Q. 観光もしてない。カフェや食べ物も楽しんでない。景色も少ししか見れてない。それで何をレポ出来るんですか?
A.………………。


はい、というわけで

    しまなみ海道は渡ったものの、僕がやっていたのは、観光ではなく修行だったみたいです。
    なので、ここからつらつらと此度のサイクリングの事を書きますが、これを読んで皆さんが実際に行きたくなるかどうかは未知数です。


最高のサイクリング体験

    実はしまなみ海道を自転車で走ったのは今回が初めてはありません。中学生の頃に家族でサイクリングをしたのと、高校生の時に1人で今回と同じような苦行をしました。

    なので昨日が14年ぶりのしまなみ海道だったわけですが、改めて感じたのが「ここを自転車で走るのすごく気持ちがいい」ということです。

    僕は自転車でアホみたいな距離を走るのが趣味です。日本中結構いろんなところを走っていて、静岡の太平洋を見ながら走れる道とか、山梨のフルーツ街道、真夜中の御堂筋、お台場、富士山五合目からの延々と続く下り坂など、お気に入りの道はたくさんあります。
    そんな名だたる競合を抑えて、しまなみ海道が僕のお気に入りのサイクリングロード第1位に選ばれました。

    瀬戸内海の海や島々という美しく穏やかな景色を楽しみながら走れる、号が少ない、通量が少ない、内がしっかりしているので道に迷わない、度に坂道がある、憩できる場所が多い、にサイクリングを楽しんでいる人がたくさんいる、の上からの景色がきれい
    など、しまなみ海道の良いところを挙げていけばキリがありません。

    僕は瀬戸内で生まれ育ったので、瀬戸内海の景色は見慣れていて、そのせいで今までは、しまなみ海道の事をただのサイクリング道が整備された島くらいにしか思っていませんでしたが、日本各地の様々な道を走った結果、ここ以上に走るのが楽しくて、きれいな景色を見ることができる道はなかなか無いぞという考えになりました。


亀老山展望公園

    今回、ほぼほぼ寄り道なしで、今治まで行って帰ってきただけの行程でしたが、唯一立ち寄った場所があって、それがこの亀老山展望公園という展望台です。今治の手前の大島にあります。
    TrashTasteのしまなみ海道回で出てきたので行きました。聖地巡礼です。

    作りはコンクリートでの展望台で、登ると瀬戸内海を360°見渡すことができ、特にしまなみ海道最長の橋である来島海峡大橋がよく見えます。

亀老山展望公園からの来島海峡大橋

とても綺麗な景色ですね。

    問題は、この展望台が標高300mの山の頂上にあり、たどり着くためには3.7kmの坂道を上り続ける必要があることです。車や電動自転車だと苦ではないのでしょうが、そうでない僕は1時間近く山道を自転車を押して歩く事を強いられました。

    僕もしんどかったですが、他の人もしんどかったようで、頂上付近で見た老夫婦は少しでも楽に登るために自転車を坂の途中で止め置いていたし、最初の方で抜かした外国人の男女は、展望台でも帰り道でも見かけなかったので途中で諦めたのでしょう。

    この労力に展望台からの景色が見合うかどうかは人によりますが、マゾにとっては、しんどい思いもできて素晴らしい景色も観れるのでプラス要素しかないんじゃないでしょうか。


夜のしまなみ海道

    展望台へ登るのに時間がかかったり、折り返し地点で疲れ果てて50分くらい動けなかったり、身体中の痛みでスピードが出せなかったりで、思ったよりも進みが遅く、日没までに帰還が間に合わなくて、因島と向島を走っている時はもう外は真っ暗でした。

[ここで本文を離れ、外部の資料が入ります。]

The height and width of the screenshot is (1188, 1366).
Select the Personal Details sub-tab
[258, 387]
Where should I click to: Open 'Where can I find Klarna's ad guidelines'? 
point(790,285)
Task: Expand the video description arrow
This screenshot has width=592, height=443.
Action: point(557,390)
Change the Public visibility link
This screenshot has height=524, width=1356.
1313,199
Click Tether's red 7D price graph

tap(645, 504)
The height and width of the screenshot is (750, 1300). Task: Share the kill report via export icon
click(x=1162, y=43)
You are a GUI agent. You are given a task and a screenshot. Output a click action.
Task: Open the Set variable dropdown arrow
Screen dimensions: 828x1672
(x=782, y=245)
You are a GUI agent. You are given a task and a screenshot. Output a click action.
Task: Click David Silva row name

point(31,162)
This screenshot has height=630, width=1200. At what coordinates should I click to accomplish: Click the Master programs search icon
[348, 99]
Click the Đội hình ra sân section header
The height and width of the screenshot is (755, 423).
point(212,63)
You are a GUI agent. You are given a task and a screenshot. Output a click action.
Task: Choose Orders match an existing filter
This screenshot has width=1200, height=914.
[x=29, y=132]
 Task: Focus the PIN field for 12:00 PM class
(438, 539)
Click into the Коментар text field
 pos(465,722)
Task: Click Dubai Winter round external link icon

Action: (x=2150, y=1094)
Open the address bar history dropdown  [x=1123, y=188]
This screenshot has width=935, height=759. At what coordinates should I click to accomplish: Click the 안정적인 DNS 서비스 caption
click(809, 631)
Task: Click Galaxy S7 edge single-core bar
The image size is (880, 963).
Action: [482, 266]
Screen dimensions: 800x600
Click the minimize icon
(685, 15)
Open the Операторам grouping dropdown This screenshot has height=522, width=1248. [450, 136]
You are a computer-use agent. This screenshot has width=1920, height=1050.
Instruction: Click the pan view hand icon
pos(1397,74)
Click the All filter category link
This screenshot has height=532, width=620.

    で、気づいたのが、暗くなってくると他のサイクリストたちが居ないんですよ。日中は周りにたくさんいたのに、ピクミンみたいにいなくなってるんです。(ゲームでは夜行性の原生生物からの捕食を逃れるため、ピクミンや主人公たちは夜は空へ避難する)

    考えてみれば当たり前で、景色を楽しむためにサイクリングをしてるんだから夜に自転車に乗る意味は無いし、なによりレンタサイクルは返却の時間があります。
    まあ僕の自転車は自前だし、ライトも明るいのを付けているので、暗くても別に良いんですよね。観光客は居なくなっても、車や学生の自転車は走ってるし。

    ただ事件は尾道の手前の島、向島に着いた時に起こりました。因島から橋を渡って、向島の海沿いの道を走ってると、僕の目の前に自転車のライトに照らされたイノシシの顔が出てきたんです。大型犬くらいの大きさでした。突然のことで大変驚きましたが、瞬時に頭によぎったのはイノシシに突進されると簡単にケガをするという知識でした。
    僕は刺激しないように息を殺して、あたかも何も見てないかのようにその場を離れました。その後イノシシは追って来なかったので間違った行動ではなかったのでしょう。本当に怖かった。イノシシ目撃現場から少ししか離れていない場所で釣りをしているリーマンがいました。彼は殺されたかもしれません。

    その後はイノシシを目撃することは無かったけど、山側がガサガサと物音を立てるたびにイノシシかと考えてビビっていました。久しぶりに夜の田舎道の怖さを思い知りました。そりゃあ他の観光客は夜に自転車に乗らんわ。
(でもイノシシで良かった。あれが野犬なら死んでた)

でもやっぱ良い観光地だよ

    コロナ禍が去ってから、日本は観光地として人気があるようで、オーバーツーリズムが問題になっているなんて話を耳にします。
    昨日のしまなみ海道も日本人観光客・外国人観光客共にそこそこいましたが、多すぎて何か不都合が生じるほどではありませんでした。これはしまなみ海道が日本観光のゴールデンルートから外れているからってのもあると思います。(東京-富士山-飛騨高山-奈良-京都-大阪あたりがゴールデンルートと呼ばれ、日本初心者に人気のコース)

    もちろんオーバーツーリズムは嫌ですが、せっかくレンタサイクルや様々な施設・設備も揃っているし、瀬戸内の景色を堪能しながらのサイクリングはとてもユニークな体験だと思うので、ぜひぜひ国内外問わずたくさんの人にしまなみ海道で自転車に乗ってもらいたいなとは思います。

    そういえば、僕が前回走った14年前と現在とでは大きく違うことがあって、しまなみ海道の自転車通行料が無料になってるんですよね。前は橋を通る度に50円とか100円とかをちまちま払わないといけなかったんですけど、2014年から期間限定で無料化されているみたいです。自転車のメーカーや地元のスーパー、オタフクソースなんかが協賛してくれているおかげみたいです。正直大した額ではなかったんですけど、橋を渡る度にいちいちサイフを取り出して通行料を払うのはめんどくさかったのでとてもありがたいです。この無料期間はとりあえず2026年3月までらしいので、興味のある方はせっかく無料なので是非行ってみてください。


少し長い文章になってしまいましたが以上です。
ここまで読んでいただきありがとうございます。